*Task to complete*:
Write out the data from the start through the line that contains "pos(893,106)", copying each line exactly as it appears.

Begin Data rows

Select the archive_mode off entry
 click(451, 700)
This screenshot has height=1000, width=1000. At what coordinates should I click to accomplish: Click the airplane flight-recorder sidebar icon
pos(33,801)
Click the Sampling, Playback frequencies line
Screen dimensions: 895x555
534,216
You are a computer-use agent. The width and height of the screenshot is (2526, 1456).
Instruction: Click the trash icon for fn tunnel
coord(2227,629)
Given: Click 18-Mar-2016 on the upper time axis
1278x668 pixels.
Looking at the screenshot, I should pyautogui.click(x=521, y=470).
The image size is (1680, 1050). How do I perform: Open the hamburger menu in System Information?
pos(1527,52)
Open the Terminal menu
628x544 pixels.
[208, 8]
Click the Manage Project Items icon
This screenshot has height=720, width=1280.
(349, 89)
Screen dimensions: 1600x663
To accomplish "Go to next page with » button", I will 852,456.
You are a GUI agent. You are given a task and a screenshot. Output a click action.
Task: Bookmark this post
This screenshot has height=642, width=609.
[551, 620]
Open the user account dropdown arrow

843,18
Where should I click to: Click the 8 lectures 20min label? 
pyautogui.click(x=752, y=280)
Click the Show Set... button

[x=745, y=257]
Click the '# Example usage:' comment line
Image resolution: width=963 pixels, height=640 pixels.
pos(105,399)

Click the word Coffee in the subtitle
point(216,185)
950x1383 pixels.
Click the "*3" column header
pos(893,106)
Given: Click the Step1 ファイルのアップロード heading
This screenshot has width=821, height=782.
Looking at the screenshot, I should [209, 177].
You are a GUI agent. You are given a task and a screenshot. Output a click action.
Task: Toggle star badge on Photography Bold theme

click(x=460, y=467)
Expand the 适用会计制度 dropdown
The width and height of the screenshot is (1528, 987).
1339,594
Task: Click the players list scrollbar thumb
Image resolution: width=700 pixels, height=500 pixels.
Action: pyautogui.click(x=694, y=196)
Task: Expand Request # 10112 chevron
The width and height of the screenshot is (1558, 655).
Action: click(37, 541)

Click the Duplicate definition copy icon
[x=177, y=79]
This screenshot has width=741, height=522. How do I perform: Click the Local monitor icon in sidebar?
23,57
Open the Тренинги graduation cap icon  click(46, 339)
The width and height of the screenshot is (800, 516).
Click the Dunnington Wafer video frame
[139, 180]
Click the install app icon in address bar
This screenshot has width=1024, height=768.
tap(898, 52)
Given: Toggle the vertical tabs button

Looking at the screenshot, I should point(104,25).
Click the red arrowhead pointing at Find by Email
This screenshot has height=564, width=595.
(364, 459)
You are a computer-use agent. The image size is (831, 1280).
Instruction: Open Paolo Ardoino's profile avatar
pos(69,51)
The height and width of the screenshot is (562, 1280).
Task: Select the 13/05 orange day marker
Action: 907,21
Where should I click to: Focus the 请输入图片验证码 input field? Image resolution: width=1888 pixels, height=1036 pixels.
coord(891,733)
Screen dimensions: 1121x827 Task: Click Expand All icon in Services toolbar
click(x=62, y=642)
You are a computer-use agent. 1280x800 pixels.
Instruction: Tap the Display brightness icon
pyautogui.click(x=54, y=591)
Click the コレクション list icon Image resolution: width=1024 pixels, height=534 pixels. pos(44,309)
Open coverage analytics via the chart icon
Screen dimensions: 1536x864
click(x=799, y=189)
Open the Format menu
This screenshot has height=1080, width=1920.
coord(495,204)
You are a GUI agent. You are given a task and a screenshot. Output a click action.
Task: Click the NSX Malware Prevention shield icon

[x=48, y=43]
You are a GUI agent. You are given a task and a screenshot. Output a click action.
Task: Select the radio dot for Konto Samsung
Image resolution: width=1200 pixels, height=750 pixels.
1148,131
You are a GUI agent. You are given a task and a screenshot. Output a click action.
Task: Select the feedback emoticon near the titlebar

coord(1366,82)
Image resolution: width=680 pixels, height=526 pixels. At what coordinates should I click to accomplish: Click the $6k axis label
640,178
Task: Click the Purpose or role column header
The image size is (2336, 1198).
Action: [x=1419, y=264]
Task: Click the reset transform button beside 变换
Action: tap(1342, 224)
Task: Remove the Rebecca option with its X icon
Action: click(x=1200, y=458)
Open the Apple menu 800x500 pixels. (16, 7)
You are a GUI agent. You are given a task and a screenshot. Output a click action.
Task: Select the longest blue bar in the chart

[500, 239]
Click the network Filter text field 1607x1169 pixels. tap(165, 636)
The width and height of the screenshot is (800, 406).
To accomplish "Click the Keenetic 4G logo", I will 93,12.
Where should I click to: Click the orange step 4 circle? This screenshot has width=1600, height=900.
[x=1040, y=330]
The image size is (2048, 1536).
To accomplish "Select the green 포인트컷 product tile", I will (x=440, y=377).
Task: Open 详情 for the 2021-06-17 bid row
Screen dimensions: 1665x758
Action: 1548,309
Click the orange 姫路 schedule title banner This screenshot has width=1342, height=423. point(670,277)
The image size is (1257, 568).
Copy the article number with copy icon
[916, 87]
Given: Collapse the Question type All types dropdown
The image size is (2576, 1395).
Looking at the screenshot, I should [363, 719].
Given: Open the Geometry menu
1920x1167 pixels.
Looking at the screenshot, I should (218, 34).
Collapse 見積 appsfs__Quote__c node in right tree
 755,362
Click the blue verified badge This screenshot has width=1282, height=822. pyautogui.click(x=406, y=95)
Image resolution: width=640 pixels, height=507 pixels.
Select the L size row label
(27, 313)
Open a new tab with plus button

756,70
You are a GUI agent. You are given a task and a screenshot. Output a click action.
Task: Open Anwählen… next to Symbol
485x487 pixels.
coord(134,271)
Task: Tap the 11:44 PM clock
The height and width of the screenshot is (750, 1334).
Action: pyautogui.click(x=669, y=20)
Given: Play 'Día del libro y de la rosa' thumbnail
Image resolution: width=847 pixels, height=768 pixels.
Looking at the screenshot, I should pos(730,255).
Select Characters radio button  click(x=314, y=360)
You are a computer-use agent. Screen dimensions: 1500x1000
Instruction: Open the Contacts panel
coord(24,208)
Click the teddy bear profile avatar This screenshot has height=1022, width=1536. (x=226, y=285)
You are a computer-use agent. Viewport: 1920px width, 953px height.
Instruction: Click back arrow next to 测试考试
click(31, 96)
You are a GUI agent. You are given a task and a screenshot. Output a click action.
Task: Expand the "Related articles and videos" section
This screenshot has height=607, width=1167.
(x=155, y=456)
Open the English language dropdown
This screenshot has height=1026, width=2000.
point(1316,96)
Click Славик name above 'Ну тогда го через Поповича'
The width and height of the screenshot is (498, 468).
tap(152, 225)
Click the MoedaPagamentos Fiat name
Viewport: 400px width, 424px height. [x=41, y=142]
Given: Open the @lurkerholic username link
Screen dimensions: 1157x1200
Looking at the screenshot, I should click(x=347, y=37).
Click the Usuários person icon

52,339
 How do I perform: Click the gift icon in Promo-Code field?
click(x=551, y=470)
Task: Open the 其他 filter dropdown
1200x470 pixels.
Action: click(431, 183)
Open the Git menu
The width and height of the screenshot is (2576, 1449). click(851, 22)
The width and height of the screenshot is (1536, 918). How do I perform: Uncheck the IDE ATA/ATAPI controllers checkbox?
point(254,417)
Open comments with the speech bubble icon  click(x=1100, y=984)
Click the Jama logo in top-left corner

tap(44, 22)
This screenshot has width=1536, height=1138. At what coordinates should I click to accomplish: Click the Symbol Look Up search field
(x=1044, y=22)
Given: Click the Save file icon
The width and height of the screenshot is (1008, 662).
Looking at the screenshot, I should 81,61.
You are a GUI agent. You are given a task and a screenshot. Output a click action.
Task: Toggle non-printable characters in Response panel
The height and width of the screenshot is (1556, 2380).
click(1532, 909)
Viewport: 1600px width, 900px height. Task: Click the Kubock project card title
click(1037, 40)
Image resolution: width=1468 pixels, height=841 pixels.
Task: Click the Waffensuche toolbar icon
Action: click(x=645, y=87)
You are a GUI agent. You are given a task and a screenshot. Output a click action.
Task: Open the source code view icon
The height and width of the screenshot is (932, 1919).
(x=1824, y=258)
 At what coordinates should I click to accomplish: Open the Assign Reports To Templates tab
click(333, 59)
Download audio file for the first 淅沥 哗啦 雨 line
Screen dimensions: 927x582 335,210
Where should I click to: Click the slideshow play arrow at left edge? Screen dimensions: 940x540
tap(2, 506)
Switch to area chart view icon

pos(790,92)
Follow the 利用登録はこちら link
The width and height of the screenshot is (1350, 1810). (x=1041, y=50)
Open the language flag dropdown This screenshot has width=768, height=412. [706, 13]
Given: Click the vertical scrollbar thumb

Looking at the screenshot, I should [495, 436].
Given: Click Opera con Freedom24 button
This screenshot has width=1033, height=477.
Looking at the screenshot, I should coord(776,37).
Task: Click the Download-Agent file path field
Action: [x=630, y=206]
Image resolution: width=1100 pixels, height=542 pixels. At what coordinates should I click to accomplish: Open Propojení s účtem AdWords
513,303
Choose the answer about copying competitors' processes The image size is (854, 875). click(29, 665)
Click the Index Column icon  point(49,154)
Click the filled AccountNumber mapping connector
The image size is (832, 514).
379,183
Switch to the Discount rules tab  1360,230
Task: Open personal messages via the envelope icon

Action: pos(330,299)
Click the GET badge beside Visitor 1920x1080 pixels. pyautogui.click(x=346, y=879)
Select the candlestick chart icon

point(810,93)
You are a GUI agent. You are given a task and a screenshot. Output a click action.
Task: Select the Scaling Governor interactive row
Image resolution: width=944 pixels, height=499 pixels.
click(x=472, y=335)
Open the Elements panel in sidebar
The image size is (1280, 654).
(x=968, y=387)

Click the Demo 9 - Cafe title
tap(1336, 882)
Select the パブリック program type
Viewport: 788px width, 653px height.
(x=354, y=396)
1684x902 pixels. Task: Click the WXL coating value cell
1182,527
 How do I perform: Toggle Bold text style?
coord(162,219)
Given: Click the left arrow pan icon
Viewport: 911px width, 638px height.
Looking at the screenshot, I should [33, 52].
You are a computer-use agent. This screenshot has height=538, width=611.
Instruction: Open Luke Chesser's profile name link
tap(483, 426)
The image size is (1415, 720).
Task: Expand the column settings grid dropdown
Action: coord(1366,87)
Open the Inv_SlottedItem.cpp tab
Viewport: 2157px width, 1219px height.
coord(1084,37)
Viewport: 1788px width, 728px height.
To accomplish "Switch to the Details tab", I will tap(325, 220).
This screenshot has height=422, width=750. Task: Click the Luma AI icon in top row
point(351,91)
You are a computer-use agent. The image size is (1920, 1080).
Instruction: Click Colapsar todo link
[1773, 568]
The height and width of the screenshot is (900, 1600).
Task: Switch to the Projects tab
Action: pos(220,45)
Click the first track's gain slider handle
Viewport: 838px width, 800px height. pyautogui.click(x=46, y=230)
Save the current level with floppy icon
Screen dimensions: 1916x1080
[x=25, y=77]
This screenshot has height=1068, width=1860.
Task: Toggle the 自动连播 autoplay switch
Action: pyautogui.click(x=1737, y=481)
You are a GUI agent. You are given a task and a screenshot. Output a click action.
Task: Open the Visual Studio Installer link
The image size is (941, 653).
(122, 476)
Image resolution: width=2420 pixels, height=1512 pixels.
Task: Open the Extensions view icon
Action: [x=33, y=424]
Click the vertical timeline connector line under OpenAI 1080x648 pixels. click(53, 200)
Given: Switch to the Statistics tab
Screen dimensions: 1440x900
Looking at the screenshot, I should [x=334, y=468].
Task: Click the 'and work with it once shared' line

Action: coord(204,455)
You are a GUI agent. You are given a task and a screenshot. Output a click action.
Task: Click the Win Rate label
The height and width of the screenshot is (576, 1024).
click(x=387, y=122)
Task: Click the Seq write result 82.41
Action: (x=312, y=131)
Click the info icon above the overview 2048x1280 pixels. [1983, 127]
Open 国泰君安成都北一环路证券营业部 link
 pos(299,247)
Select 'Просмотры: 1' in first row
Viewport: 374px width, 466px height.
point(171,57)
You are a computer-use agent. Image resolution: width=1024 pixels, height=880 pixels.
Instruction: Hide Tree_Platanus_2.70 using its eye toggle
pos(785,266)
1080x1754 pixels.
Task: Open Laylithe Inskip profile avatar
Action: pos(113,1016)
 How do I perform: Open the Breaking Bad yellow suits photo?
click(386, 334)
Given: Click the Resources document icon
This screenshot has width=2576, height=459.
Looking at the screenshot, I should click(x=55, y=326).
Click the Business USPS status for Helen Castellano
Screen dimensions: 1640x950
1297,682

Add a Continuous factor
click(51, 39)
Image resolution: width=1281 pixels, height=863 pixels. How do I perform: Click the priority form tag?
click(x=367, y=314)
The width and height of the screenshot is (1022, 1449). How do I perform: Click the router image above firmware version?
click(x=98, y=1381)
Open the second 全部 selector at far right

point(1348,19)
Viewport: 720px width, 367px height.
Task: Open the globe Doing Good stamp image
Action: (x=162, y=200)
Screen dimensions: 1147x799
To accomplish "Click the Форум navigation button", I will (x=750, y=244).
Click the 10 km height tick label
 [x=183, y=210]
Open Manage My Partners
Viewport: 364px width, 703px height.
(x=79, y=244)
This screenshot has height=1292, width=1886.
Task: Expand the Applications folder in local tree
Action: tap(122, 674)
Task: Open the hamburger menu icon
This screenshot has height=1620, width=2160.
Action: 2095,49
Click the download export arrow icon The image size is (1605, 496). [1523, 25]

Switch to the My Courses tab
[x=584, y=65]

End Data rows

*Correct response*:
Select the archive_mode off entry
 click(451, 700)
This screenshot has height=1000, width=1000. At what coordinates should I click to accomplish: Click the airplane flight-recorder sidebar icon
pos(33,801)
Click the Sampling, Playback frequencies line
Screen dimensions: 895x555
534,216
You are a computer-use agent. The width and height of the screenshot is (2526, 1456).
Instruction: Click the trash icon for fn tunnel
coord(2227,629)
Given: Click 18-Mar-2016 on the upper time axis
1278x668 pixels.
Looking at the screenshot, I should pyautogui.click(x=521, y=470).
The image size is (1680, 1050). How do I perform: Open the hamburger menu in System Information?
pos(1527,52)
Open the Terminal menu
628x544 pixels.
[208, 8]
Click the Manage Project Items icon
This screenshot has height=720, width=1280.
(349, 89)
Screen dimensions: 1600x663
To accomplish "Go to next page with » button", I will 852,456.
You are a GUI agent. You are given a task and a screenshot. Output a click action.
Task: Bookmark this post
This screenshot has height=642, width=609.
[551, 620]
Open the user account dropdown arrow

843,18
Where should I click to: Click the 8 lectures 20min label? 
pyautogui.click(x=752, y=280)
Click the Show Set... button

[x=745, y=257]
Click the '# Example usage:' comment line
Image resolution: width=963 pixels, height=640 pixels.
pos(105,399)

Click the word Coffee in the subtitle
point(216,185)
950x1383 pixels.
Click the "*3" column header
pos(893,106)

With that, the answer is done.